Unfortunately, when pulling the repository it stops with this error:
Katello::Errors::Pulp3Error: 403, message='Forbidden', url=URL('http://repo.somewhere.net/yum/abc-1.0/el7-x86_64/.treeinfo')

We used Spacewalk before and it was able to replicate the repo. Is there any setting I can make to allow pulp to mirror such a repository?

Expected outcome:
Pulp should be able to continue and go for the /repodata/repomd.xml file.

Foreman and Proxy versions:
Foreman 2.2.1, Katello 3.17

Foreman and Proxy plugin versions:

Distribution and version:
CentOS 7.9

Other relevant data:

Hey @rbremer,

Sorry to hear about the trouble, what content type is the repository?

-John

I see it’s yum now :slight_smile: @Justin_Sherrill have you seen anything like this with pulp3?

Indeed, yum. I can give you the real URL as a PM, if you need it.

I’m also having the same issue. Here’s the output of Hammer:

$ sudo hammer repository synchronize --id 384
[......................................................................................................................] [100%]
Total steps: 0/0
--------------------------------
Error: 403, message='Forbidden', url=URL('http://download.zfsonlinux.org/epel/7.9/kmod/x86_64/.treeinfo')

Is there any other info I can provide that might be useful?

It seems that it’s a bit too stringent in how it treats this kind of error. If it were a 404, it would probably move-on to the next attempted fetch, and treat that as non-fatal (because not every repo is going to have a .treeinfo file).

But because this is one of those S3-based repos, we get a 403 for trying to fetch a resource that isn’t available (which, technically speaking, goes against the HTTP spec, but that’s neither here nor there).
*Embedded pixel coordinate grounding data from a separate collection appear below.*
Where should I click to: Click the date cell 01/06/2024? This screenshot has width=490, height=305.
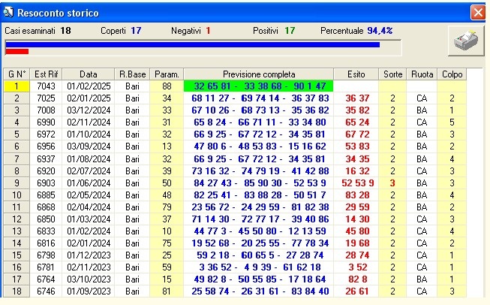click(x=89, y=183)
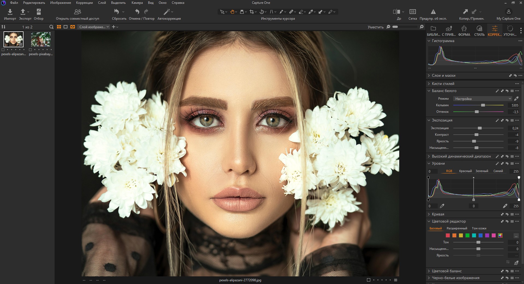Click the Auto-correction magic wand icon
This screenshot has width=524, height=284.
pyautogui.click(x=167, y=12)
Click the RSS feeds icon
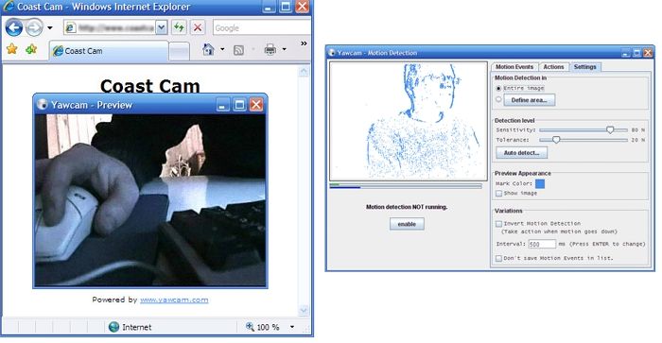This screenshot has width=662, height=343. coord(238,50)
This gets treated as a fatal error, and all processing stops, which seems a bit extreme to me. It should at least try to fetch /repodata/repomd.xml, which will succeed for this particular repo:

$ curl -skv -X HEAD http://download.zfsonlinux.org/epel/7.9/kmod/x86_64/repodata/repomd.xml

Any more info found workaround for this one found?

I’m working with a internal Artifactory setup which returns 401 if no credentials are given but 403 if they are given for missing files.
This worked fine for us with Foreman 2.0 but now on 2.3 it isn’t able to sync repo any longer

@Justin_Sherrill Any update on this?

The .treeinfo file is extremely important as it contains kickstart information, image path, sha sums etc. I don’t think Foreman/Katello is the party that should be “fixed” in this case. It’s up to the mirror administrator to publish the content correctly. Tree info files are required, I am afraid they need to reconfigure web service to allow accessing them.

If you need an argument, well, here is one:

https://vault.centos.org/8.0.1905/BaseOS/x86_64/kickstart/.treeinfo

This is how it’s done. :slight_smile:

Now I read this happens with a 3rd party repository which is not a kickstart repository. In this case, I share your opinion that Pulp/Katello should have been skipping this as a non-fatal error.

This 403 on treeinfo can be inspected when you are using your proxy.

192.168.2.13 - - [15/Jan/2022:02:40:31 +0100] "GET /centos/7/os/x86_64/.treeinfo HTTP/1.1" 403 3992 "-" "urlgrabber/3.10"
192.168.2.13 - - [15/Jan/2022:02:40:31 +0100] "GET /centos/7/os/x86_64/treeinfo HTTP/1.1" 403 3989 "-" "urlgrabber/3.10"